The mayor’s office said the “decision to bring fans back to stadiums” is part of an “an ongoing conversation” with public health experts and all of Chicago’s major sports leagues and teams.
“The City has remained in close coordination with all of Chicago’s major sports teams throughout the course of the COVID-19 pandemic and looks forward to welcoming back fans at a time when it is deemed safe,” the statement said.
In late May, the Associated Press cited a Major League Baseball document based on an 82-game season played in empty ballparks that pegged the Cubs’ potential losses at $199 million.
On Thursday, Kenney said the Cubs stand to lose “north of $125 million” over the course of the 60-game season that will cost all of Major League Baseball $4.5 billion.
His carefully-crafted business plan has been blown up.
There are no fans in the stands, no concerts, no Cubs convention. The outdoor plaza known as Gallagher Way is empty and City Hall has ordered it to remain so.
The Hotel Zachary and the Wrigleyville restaurants and 11 rooftops owned by the billionaire Ricketts family that owns the Cubs are operating at 25% capacity.
“We’ve been reduced to basically our media revenues — our television and radio revenues— as well as our share of the league’s profits that are shared equally among all 30 clubs,” he said.
“The music business has been really good to us. We had a really busy calendar with live music at Wrigley. All of that, as well, will not be enjoyed.”
Kenney talked about the Cubs’ river of red ink the same day the Dodgers finalized a 12-year, $365 million deal with Mookie Betts — the richest in MLB history. It trumps Mike Trout’s 2019 deal with the Angels, now managed by former Cubs skipper Joe Madden.
How can the Dodgers afford that in the middle of the pandemic?
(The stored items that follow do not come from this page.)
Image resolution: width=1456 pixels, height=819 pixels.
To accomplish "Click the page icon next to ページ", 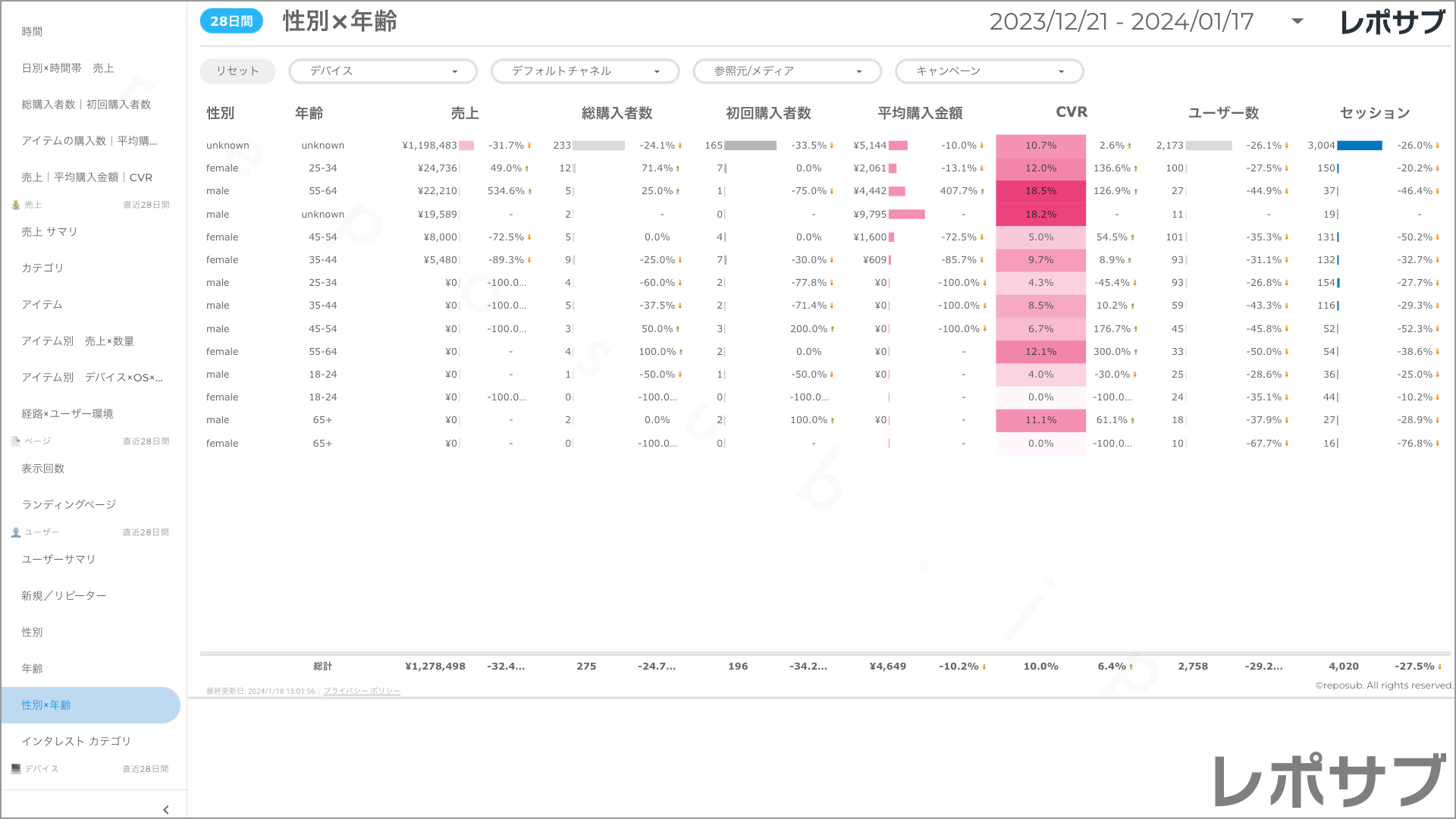I will pos(15,441).
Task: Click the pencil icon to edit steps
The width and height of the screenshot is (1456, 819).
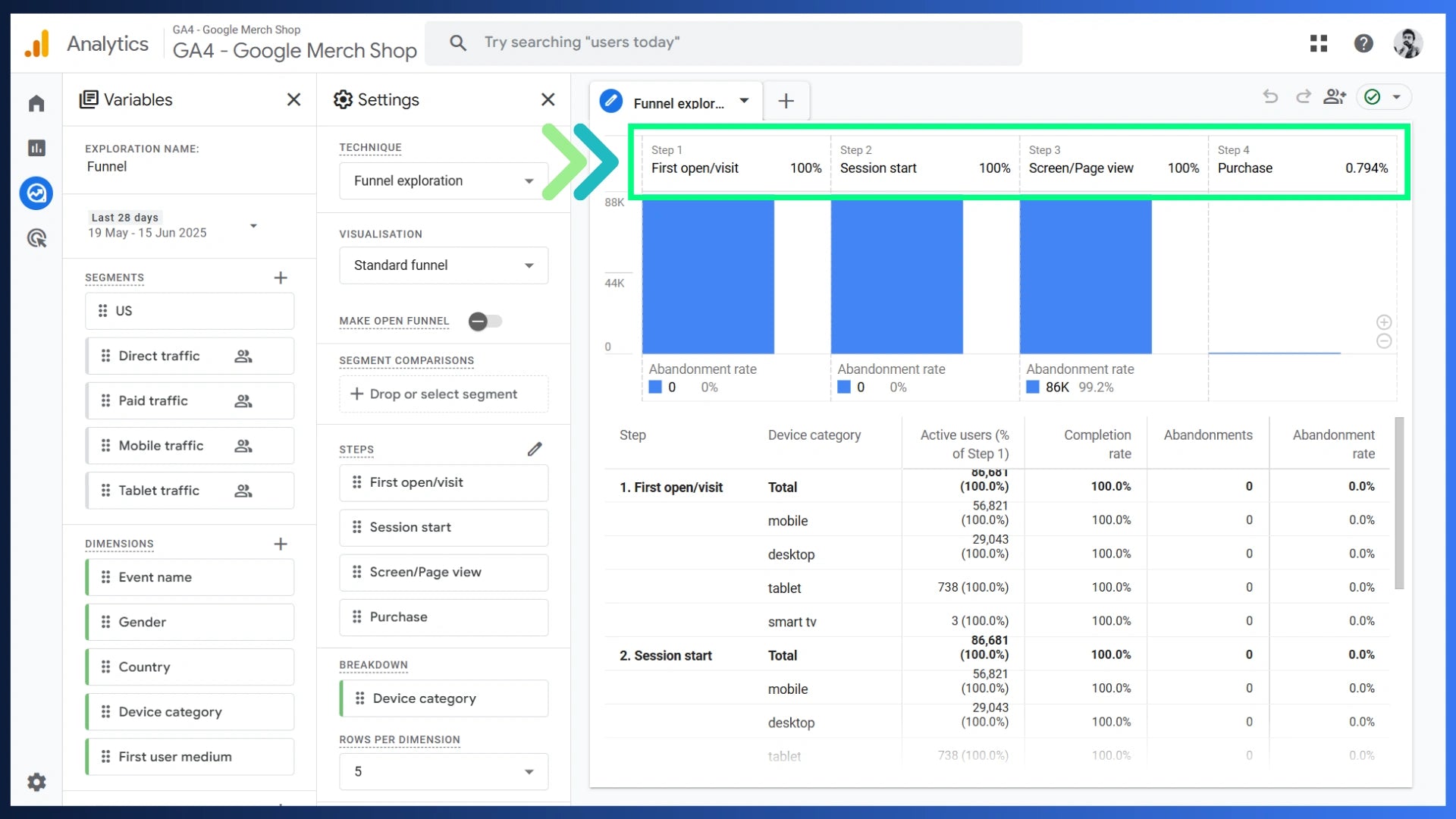Action: click(535, 449)
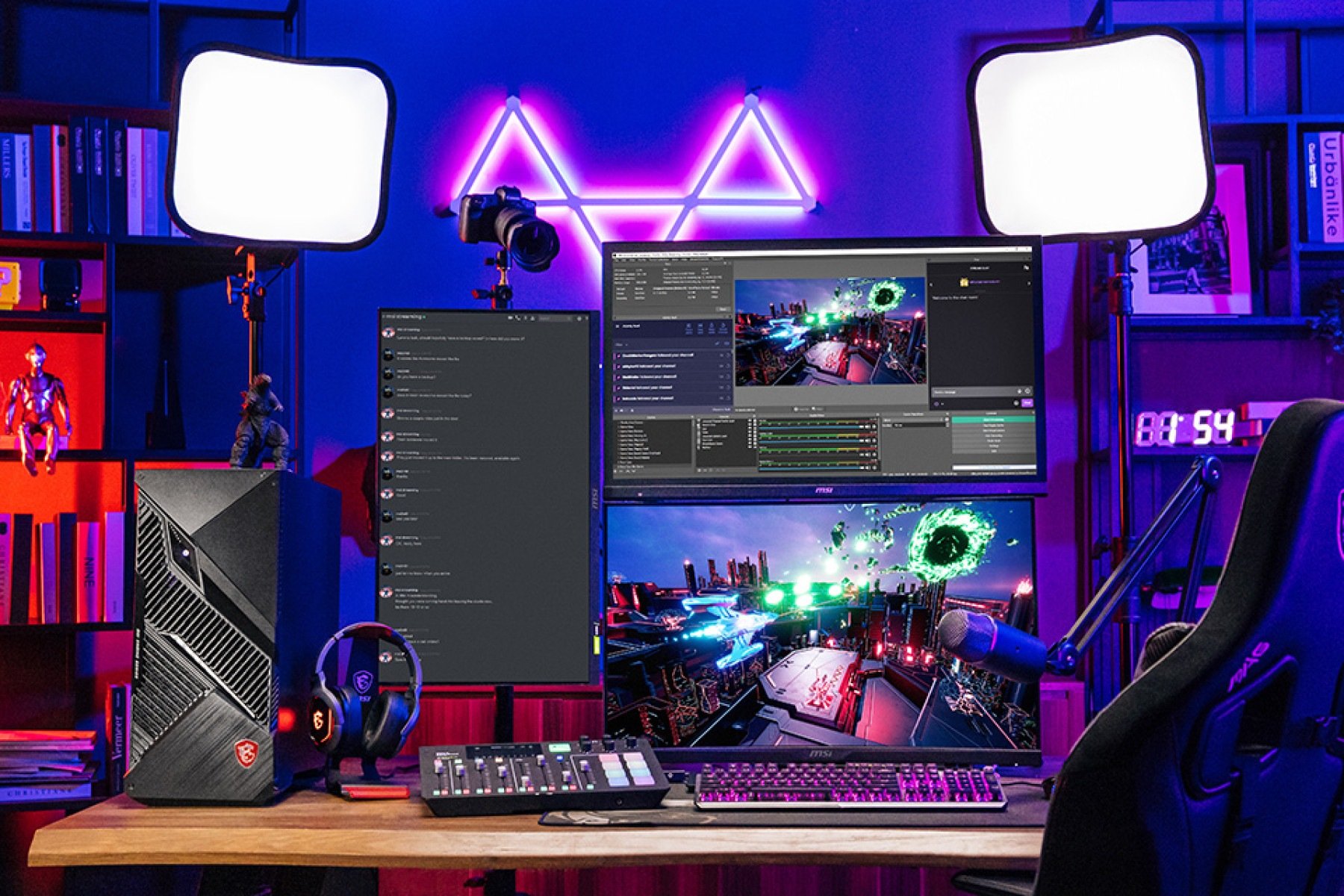Click the Start Recording button
1344x896 pixels.
(993, 426)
“The Dodgers were the beneficiaries of the largest media rights contract ever done when they launched their channel, Spectrum, with Time Warner. There isn’t anything close to it. … If next year we’re unfortunately not playing with fans and we only have media rights [revenue], they have that incredible outside deal to lean on. That was done prior to any of the current turbulence in all of the media markets. Kudos to them for their timing,” he said.
Does that mean the Cubs can’t afford long-term commitments to their core trio of soon-to-be free agents: Kris Bryant, Javy Baez and Anthony Rizzo?
“I’m not saying we can’t. You asked me why the Dodgers could do a deal like that in the middle of a pandemic. It’s because most people are reasonably confident that we will have media rights next year. And that is, for them, by far their largest revenue line,” Kenney said.